[Source data]
—————

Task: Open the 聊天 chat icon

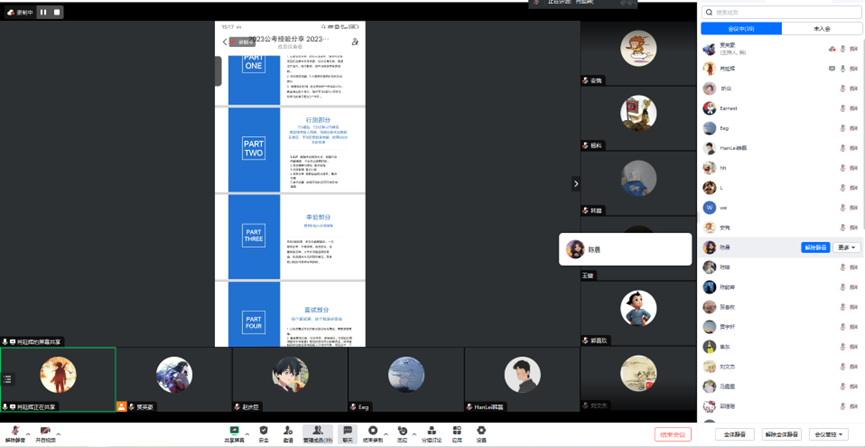Action: coord(348,431)
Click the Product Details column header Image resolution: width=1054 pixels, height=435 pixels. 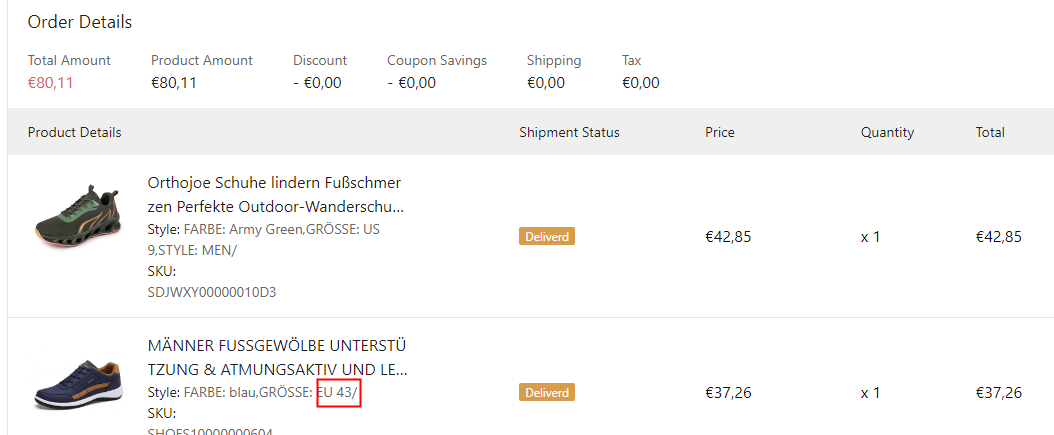(x=75, y=132)
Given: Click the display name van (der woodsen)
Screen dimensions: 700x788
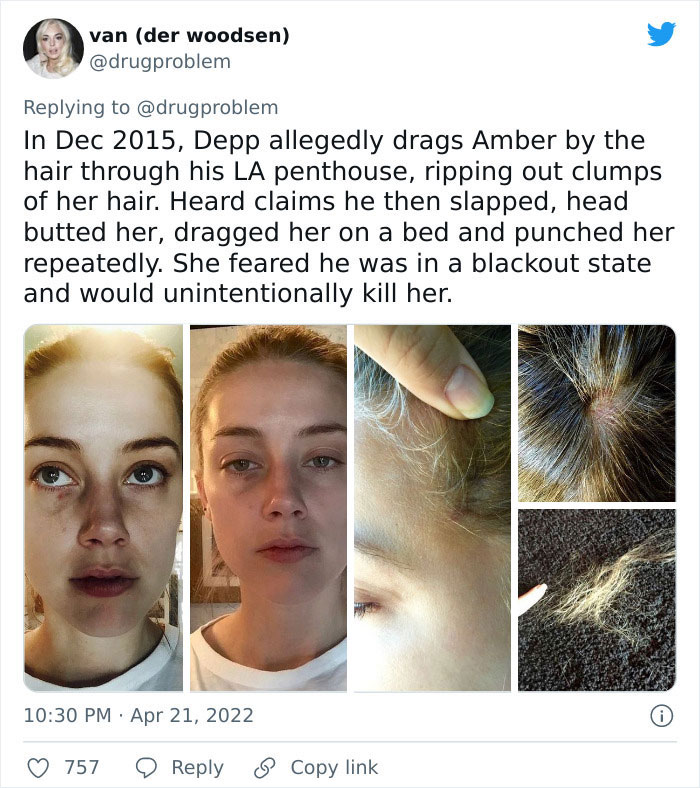Looking at the screenshot, I should point(189,35).
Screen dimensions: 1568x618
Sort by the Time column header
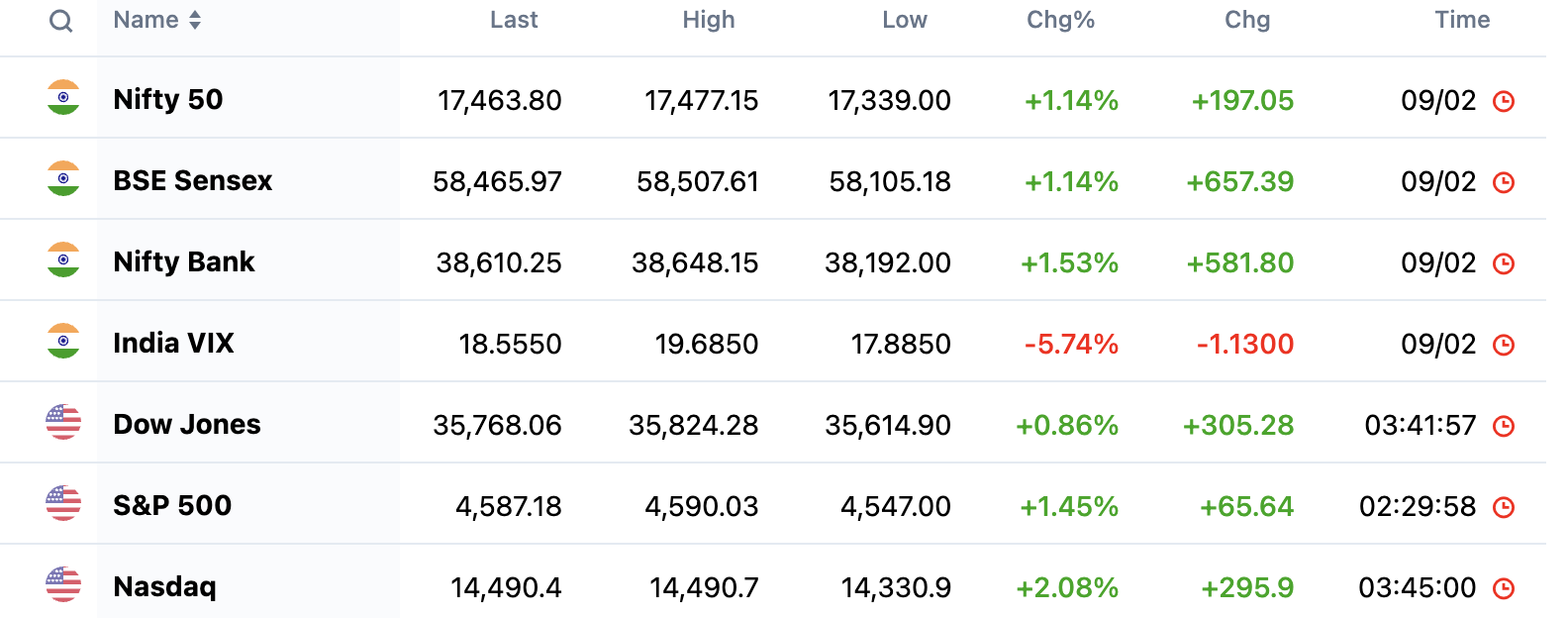pyautogui.click(x=1462, y=20)
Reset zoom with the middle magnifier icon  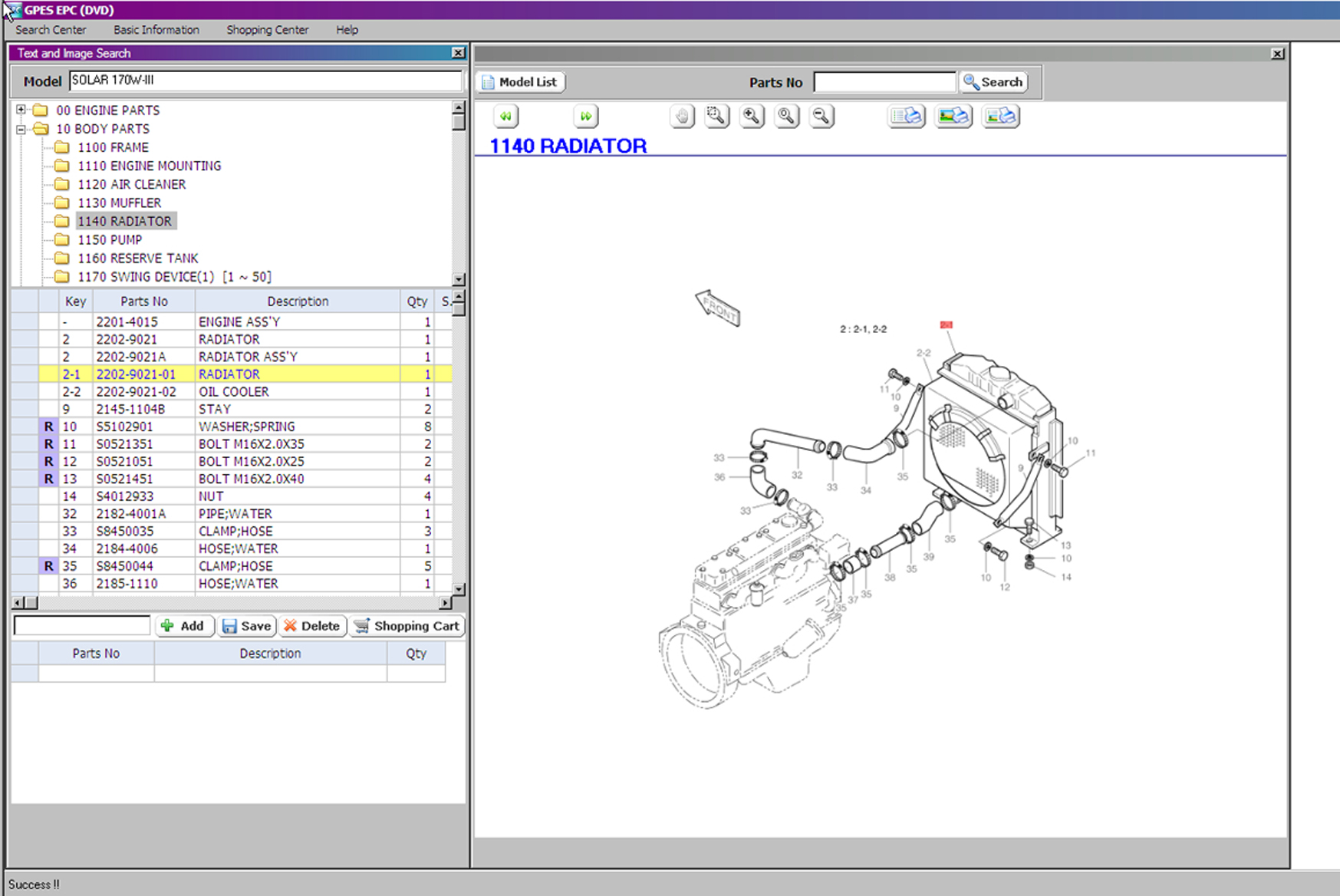coord(786,117)
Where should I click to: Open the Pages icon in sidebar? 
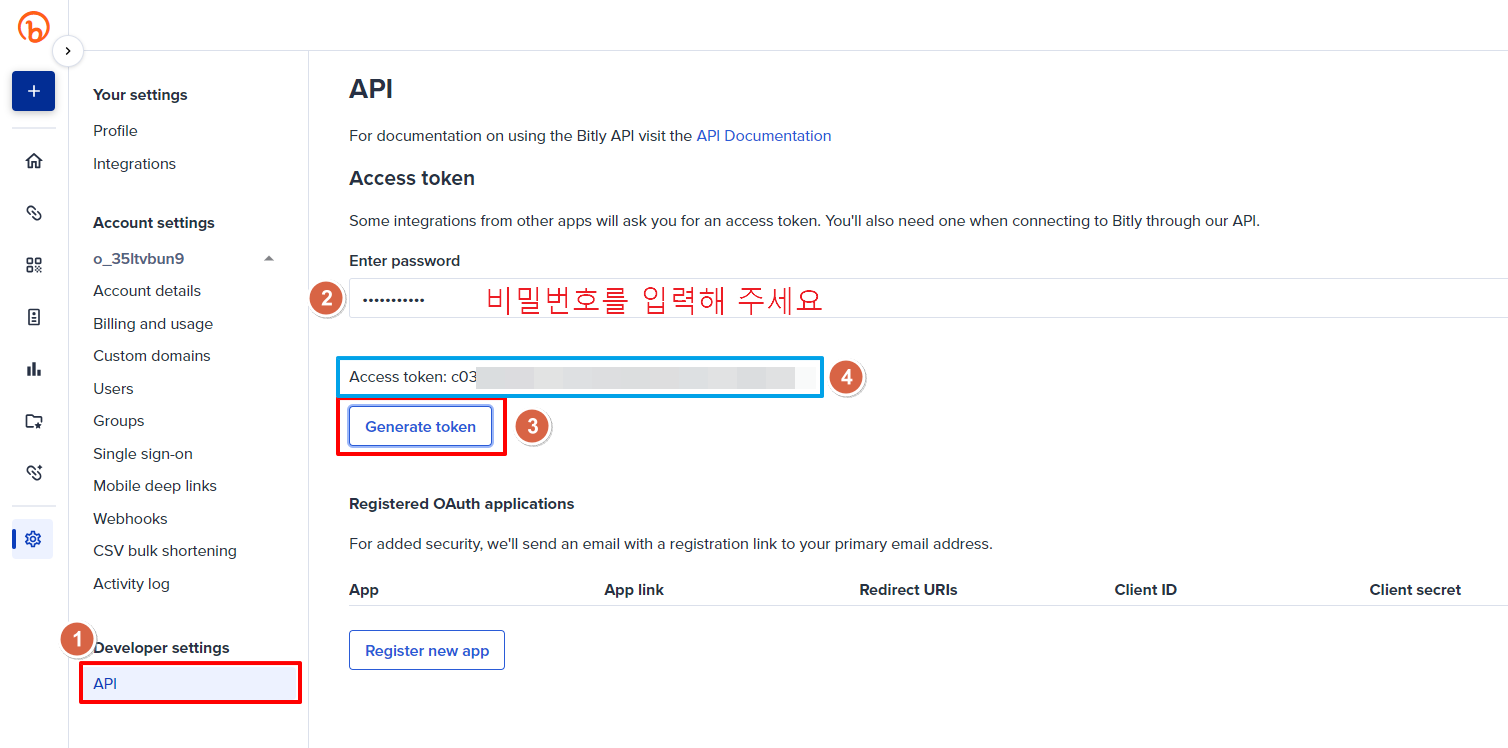coord(34,317)
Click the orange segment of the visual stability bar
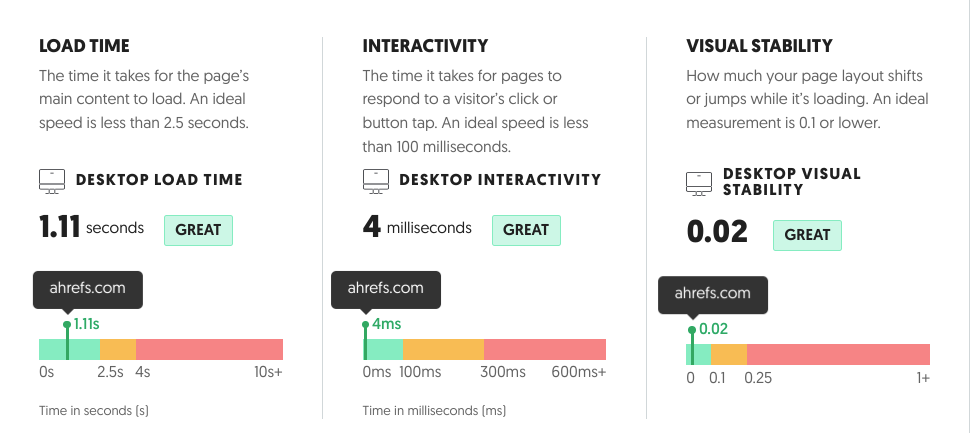 click(x=729, y=354)
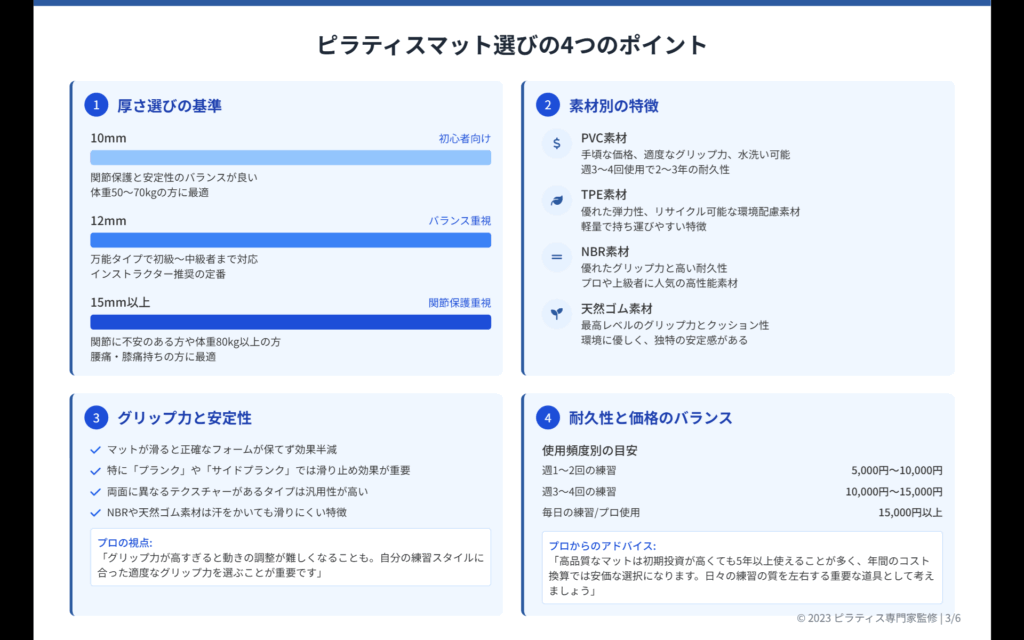Click the sprout icon beside 天然ゴム素材
Image resolution: width=1024 pixels, height=640 pixels.
pos(555,314)
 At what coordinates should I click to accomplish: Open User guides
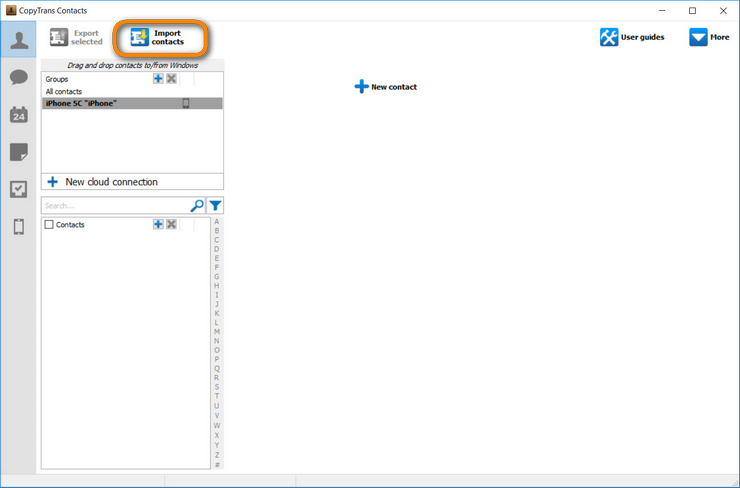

—————

▶ [EXERCISE GOAL]: Counting the line with "Where should I" and the last line of the data above, transcribe those two lines and every line between them exactly, without the pictures.

▶ [WRITTEN RESPONSE]:
Where should I click to: Open the Pages icon in sidebar? 
coord(34,317)
Click the orange segment of the visual stability bar
 click(x=729, y=354)
Click the sprout icon beside 天然ゴム素材
Image resolution: width=1024 pixels, height=640 pixels.
pos(555,314)
 At what coordinates should I click to accomplish: Open User guides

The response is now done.